La primera vuelta electoral se celebró el 16 de febrero y la segunda, que afectó a muchas menos circunscripciones que en 1933, el primero de marzo. La participación fue alta, un 72,9 por ciento en la primera vuelta, lo que se atribuye en parte al voto anarquista, ausente en las elecciones anteriores y ahora favorable al Frente Popular. Los resultados, que han sido objeto de muy variados análisis, mostraban una polarización del electorado entre la izquierda y la derecha, mientras el voto propiamente centrista se reducía a la mínima expresión. Conforme a los datos que ofrece J. Tusell, la izquierda había obtenido el 47,1 por ciento de los sufragios, la derecha el 45,6 y y el centro el 5,3. En cambio, J. J. Linz y J. M. de Miguel calculan, respectivamente, un 42,9, un 30,4 y un 21,1 por ciento para las tres opciones. Ello es prueba de la dificultad de clasificar a un centro amplio, pero subjetivo y en estado casi gaseoso, cuyas alianzas eventuales con la derecha y la izquierda restan fuerza a la imagen de un electorado decantado a favor de las tendencias más extremas. En este sentido, varios autores han insistido en el hecho de que los candidatos más votados fueron los que representaban opciones más moderadas dentro de sus respectivos bloques de referencia.
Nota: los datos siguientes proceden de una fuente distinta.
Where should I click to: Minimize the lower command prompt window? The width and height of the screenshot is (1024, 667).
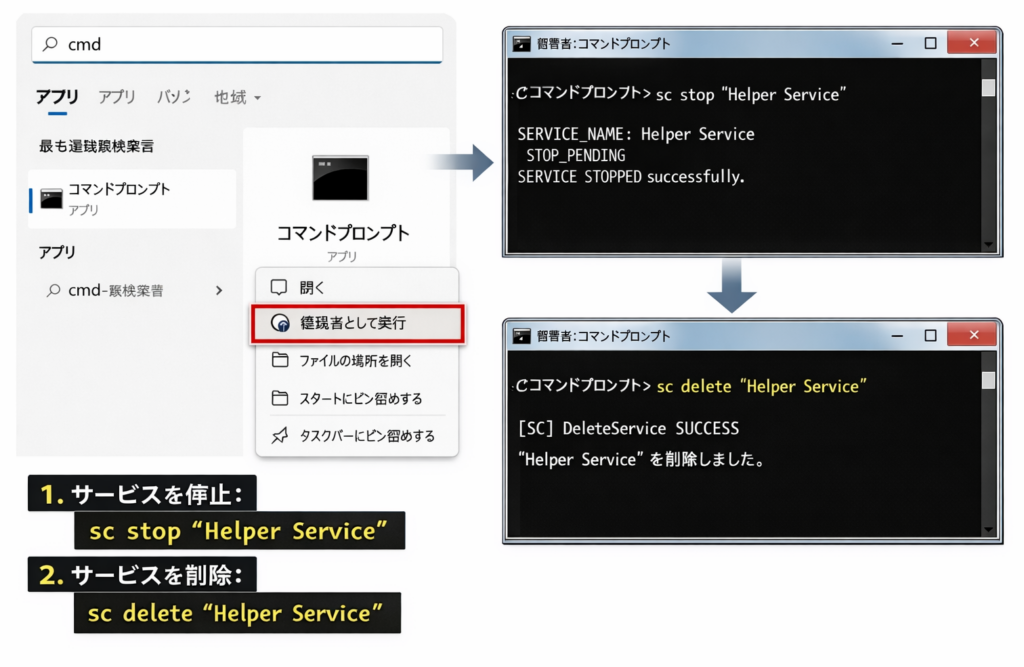[899, 336]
Respecto a la distribución geográfica del voto, las elecciones confirmaron las direcciones apuntadas en 1933, y que J. Bécarud resume con concisión: "Tendencia de las derechas a concentrarse en la España interior, sobre todo en la parte norte; arraigo de las izquierdas en las grandes ciudades, las zonas de concentración proletaria y las regiones periféricas, especialmente aquellos que aspiraban a la autonomía".